What to produce
Please return exactly the lines from the one containing "This screenshot has width=1568, height=680." through the end of the records, including both.

Raw data

····················

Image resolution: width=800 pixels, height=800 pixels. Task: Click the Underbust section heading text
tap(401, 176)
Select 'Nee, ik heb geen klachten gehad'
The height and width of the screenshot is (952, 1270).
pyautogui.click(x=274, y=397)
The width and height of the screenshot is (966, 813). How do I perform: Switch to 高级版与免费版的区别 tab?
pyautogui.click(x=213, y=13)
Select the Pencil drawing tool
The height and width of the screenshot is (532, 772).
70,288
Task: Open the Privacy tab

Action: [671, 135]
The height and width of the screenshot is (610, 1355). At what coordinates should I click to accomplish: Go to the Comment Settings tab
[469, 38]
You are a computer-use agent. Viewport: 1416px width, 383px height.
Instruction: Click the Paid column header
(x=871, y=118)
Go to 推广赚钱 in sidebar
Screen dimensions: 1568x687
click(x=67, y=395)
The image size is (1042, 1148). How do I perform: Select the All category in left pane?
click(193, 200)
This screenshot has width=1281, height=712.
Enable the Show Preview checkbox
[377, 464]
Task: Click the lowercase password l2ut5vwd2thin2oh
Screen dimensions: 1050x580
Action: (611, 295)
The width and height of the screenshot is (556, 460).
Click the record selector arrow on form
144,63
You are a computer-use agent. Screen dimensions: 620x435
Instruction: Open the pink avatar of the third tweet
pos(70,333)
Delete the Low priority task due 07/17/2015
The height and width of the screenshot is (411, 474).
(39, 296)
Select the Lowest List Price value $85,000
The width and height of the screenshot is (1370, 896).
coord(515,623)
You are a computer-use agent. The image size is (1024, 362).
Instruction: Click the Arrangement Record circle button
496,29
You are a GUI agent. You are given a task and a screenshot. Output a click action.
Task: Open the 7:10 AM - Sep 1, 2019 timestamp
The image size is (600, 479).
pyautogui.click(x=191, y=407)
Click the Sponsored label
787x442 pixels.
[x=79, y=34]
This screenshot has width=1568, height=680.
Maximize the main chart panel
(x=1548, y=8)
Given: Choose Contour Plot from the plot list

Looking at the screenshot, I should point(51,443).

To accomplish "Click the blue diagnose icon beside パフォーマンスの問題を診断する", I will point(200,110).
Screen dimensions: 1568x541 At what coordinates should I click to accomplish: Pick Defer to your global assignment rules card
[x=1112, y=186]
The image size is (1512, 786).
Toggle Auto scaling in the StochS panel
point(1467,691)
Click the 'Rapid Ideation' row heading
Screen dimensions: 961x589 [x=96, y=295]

····················

Result for this task
This screenshot has width=1568, height=680.
Maximize the main chart panel
(x=1548, y=8)
Given: Choose Contour Plot from the plot list

Looking at the screenshot, I should point(51,443).

To accomplish "Click the blue diagnose icon beside パフォーマンスの問題を診断する", I will point(200,110).
Screen dimensions: 1568x541 At what coordinates should I click to accomplish: Pick Defer to your global assignment rules card
[x=1112, y=186]
The image size is (1512, 786).
Toggle Auto scaling in the StochS panel
point(1467,691)
Click the 'Rapid Ideation' row heading
Screen dimensions: 961x589 [x=96, y=295]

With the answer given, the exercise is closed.